- Distretization is typically used as a pre-processing step for machine learning
- Supervised distretization methods will distretize a variable to a single interval in the variable has little to no correlation with the target variable
- Support Vector Machines (SVM) and Random Forest (RF) are favored for their ability to handle high-dimensional data
Discretization method
- Boullé developped a Minimum Optimal Description Length. (MODL) based on Minimal description length principle (MDL)
- Examines all possible solutions so O(n^3) order of magnitudes size
- New efficient Bayesian Discretization (EBD) using Bayesian score to evaluate discretization model
- Runs faster than MODL with O(n^2) time order
- EDB has better performance than commonly used Fayyad and Irani’s MDLPC discretization algorithm
Classification Performance Measure
- Relative Classifier Information (RCI), quantifies amount of uncertainty of a decision problem that is reduced relative to using only the prior probabilities of each class
- Similar to area under the curve (ROC as it measures the discriminatory power of the classifier while minimizing the effect of the distribution of the classes.

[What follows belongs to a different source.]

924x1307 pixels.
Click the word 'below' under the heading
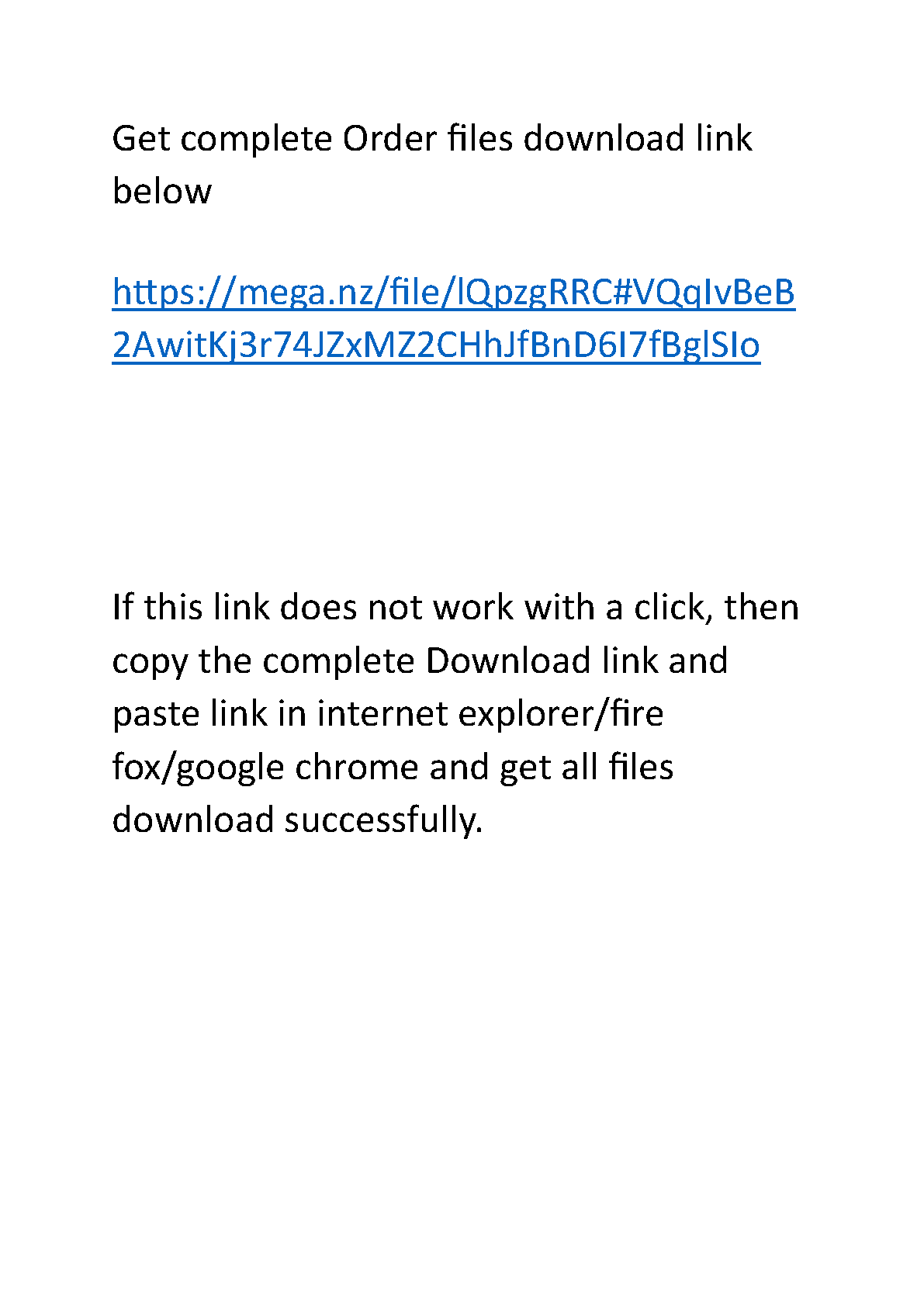(x=161, y=191)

- Use Wilcoxon paired sample signed rank test to compare RCI values
Result
- EDB resulted in substantial decrease in the number of selected variables
- EDB improved performance of all the algorithm testes: SVM, RF and NB (Naive Bayes)
- Using discrete values over continuous values improved performance of RF and NB but not SVM
- NB benefits from smoothing of the parameters that discretization provides
- Performance from discretization accrues to a large extend from variable selection and to a smaller extend from the transformation of the variable from continuous to discrete.